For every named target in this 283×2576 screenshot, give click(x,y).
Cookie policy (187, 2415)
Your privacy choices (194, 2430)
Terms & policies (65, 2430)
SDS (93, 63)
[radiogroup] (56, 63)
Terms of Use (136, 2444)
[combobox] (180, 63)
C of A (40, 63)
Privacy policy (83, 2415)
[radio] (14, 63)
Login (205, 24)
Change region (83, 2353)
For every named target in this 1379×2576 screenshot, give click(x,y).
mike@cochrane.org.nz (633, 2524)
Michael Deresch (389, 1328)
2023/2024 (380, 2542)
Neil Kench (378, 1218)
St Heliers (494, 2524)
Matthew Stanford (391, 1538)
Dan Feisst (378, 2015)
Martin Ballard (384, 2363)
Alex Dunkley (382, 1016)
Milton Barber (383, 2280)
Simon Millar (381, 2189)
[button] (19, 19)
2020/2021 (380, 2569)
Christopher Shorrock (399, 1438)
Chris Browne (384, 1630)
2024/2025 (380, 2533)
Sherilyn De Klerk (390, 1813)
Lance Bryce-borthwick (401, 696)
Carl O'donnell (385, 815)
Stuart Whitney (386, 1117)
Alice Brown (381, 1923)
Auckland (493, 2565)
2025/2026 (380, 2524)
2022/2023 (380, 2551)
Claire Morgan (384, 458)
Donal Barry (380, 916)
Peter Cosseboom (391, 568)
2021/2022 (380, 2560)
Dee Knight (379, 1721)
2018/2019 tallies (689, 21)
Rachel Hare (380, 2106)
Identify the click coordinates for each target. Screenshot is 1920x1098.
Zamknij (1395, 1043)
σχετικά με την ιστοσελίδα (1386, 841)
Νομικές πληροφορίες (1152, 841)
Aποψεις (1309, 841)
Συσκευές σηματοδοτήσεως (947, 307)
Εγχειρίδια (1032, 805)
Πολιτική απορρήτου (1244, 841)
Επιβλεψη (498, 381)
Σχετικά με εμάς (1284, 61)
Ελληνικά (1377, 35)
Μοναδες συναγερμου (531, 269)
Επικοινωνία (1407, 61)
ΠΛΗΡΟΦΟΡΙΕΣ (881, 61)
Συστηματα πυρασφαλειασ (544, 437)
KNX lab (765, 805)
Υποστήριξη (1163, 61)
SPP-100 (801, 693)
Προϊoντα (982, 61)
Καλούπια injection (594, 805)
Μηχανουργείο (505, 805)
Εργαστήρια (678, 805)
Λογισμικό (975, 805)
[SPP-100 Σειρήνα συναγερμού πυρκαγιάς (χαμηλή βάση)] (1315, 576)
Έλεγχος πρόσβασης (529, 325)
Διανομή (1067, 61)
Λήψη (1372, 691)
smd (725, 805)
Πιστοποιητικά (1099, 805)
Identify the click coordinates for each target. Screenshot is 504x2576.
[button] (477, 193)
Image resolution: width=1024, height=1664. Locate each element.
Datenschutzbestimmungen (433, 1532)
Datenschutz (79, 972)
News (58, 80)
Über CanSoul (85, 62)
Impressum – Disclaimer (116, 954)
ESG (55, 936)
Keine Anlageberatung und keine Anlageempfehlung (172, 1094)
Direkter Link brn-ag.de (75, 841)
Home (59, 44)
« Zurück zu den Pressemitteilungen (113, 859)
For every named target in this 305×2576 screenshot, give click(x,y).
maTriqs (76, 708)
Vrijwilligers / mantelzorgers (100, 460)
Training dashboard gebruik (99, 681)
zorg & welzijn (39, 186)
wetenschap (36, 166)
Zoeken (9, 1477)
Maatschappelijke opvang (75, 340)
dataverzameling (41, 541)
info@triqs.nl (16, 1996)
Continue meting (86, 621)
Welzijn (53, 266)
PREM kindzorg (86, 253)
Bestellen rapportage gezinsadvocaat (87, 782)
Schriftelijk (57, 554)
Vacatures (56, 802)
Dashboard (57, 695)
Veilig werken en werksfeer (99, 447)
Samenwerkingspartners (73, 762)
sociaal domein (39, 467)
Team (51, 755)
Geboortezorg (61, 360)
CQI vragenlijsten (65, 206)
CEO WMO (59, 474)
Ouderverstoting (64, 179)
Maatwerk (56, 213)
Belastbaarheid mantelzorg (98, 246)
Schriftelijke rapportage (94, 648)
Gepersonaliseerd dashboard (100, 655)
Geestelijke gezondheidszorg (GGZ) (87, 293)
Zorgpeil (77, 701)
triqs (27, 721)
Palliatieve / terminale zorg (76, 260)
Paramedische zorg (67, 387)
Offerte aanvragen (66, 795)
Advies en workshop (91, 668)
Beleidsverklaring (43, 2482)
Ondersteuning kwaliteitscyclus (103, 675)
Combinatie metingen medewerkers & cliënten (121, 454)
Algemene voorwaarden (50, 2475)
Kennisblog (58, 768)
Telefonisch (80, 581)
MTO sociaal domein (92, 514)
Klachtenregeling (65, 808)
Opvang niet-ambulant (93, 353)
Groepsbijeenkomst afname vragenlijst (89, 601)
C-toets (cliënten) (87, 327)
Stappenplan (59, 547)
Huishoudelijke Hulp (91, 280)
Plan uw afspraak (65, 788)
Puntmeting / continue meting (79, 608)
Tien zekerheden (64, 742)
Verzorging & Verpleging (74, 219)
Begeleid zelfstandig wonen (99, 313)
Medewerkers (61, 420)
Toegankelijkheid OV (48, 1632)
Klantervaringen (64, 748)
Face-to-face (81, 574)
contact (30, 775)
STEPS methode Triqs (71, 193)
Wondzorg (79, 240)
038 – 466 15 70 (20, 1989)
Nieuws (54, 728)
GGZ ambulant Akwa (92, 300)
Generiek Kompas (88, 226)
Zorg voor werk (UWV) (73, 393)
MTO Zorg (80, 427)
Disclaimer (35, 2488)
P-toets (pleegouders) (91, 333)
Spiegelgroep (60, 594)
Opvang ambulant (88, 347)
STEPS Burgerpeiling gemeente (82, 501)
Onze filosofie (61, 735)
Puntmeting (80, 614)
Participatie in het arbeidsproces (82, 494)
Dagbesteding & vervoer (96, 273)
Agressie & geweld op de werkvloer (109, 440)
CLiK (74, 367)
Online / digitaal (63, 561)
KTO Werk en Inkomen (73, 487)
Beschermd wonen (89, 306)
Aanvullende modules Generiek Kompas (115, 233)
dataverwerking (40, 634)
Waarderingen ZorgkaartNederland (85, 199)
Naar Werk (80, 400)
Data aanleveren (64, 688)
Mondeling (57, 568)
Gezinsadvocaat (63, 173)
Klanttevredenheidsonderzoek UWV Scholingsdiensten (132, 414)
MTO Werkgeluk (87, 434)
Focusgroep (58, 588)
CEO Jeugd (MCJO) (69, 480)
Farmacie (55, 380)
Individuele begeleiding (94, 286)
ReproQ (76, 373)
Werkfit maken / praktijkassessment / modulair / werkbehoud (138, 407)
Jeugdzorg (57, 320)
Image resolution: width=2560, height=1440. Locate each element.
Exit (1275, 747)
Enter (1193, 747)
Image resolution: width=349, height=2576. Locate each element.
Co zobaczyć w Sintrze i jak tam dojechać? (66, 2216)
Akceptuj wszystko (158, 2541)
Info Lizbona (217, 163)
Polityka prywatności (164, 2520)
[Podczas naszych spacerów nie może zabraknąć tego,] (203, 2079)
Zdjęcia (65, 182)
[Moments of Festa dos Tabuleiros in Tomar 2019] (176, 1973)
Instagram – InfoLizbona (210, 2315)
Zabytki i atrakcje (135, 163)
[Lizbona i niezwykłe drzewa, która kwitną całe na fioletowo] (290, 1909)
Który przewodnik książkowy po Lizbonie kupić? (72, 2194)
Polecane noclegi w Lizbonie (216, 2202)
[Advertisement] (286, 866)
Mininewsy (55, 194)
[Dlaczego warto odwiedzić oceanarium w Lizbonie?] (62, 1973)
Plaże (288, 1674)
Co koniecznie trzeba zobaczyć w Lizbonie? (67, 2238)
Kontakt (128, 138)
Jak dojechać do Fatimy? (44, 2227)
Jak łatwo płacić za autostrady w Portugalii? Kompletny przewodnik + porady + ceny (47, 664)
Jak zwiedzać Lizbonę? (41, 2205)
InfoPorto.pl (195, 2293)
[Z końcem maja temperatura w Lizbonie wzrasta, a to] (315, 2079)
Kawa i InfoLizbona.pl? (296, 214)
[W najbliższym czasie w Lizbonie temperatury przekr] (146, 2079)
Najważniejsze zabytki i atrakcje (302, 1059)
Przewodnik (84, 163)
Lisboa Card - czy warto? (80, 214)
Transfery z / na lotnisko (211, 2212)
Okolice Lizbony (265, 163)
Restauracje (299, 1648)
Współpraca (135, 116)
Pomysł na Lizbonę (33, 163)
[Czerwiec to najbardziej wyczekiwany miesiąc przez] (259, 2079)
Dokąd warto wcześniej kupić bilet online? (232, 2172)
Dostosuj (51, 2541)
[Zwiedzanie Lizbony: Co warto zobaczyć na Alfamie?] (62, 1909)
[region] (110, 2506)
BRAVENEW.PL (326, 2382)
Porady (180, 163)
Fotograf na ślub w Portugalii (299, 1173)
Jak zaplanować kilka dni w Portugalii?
————————
What is needed
Repeat exactly the lines above from the one with "Face-to-face (81, 574)" up to and including the one with "KTO Werk en Inkomen (73, 487)". No other line belongs in the reply.

Problem solution
Face-to-face (81, 574)
contact (30, 775)
STEPS methode Triqs (71, 193)
Wondzorg (79, 240)
038 – 466 15 70 (20, 1989)
Nieuws (54, 728)
GGZ ambulant Akwa (92, 300)
Generiek Kompas (88, 226)
Zorg voor werk (UWV) (73, 393)
MTO Zorg (80, 427)
Disclaimer (35, 2488)
P-toets (pleegouders) (91, 333)
Spiegelgroep (60, 594)
Opvang ambulant (88, 347)
STEPS Burgerpeiling gemeente (82, 501)
Onze filosofie (61, 735)
Puntmeting (80, 614)
Participatie in het arbeidsproces (82, 494)
Dagbesteding & vervoer (96, 273)
Agressie & geweld op de werkvloer (109, 440)
CLiK (74, 367)
Online / digitaal (63, 561)
KTO Werk en Inkomen (73, 487)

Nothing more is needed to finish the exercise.